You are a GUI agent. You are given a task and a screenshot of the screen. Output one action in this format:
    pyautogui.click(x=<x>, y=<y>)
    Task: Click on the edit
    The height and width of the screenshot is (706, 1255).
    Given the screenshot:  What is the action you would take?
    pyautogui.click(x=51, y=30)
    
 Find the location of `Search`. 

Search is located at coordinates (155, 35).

◆ TASK PROMPT:
Reproduce the data above in full, substituting "screen image" for every occurrence of "screenshot" and leaving everything else unchanged.

◆ PROBLEM SOLUTION:
You are a GUI agent. You are given a task and a screen image of the screen. Output one action in this format:
    pyautogui.click(x=<x>, y=<y>)
    Task: Click on the edit
    The height and width of the screen image is (706, 1255).
    Given the screen image:  What is the action you would take?
    pyautogui.click(x=51, y=30)
    
 Find the location of `Search`. 

Search is located at coordinates (155, 35).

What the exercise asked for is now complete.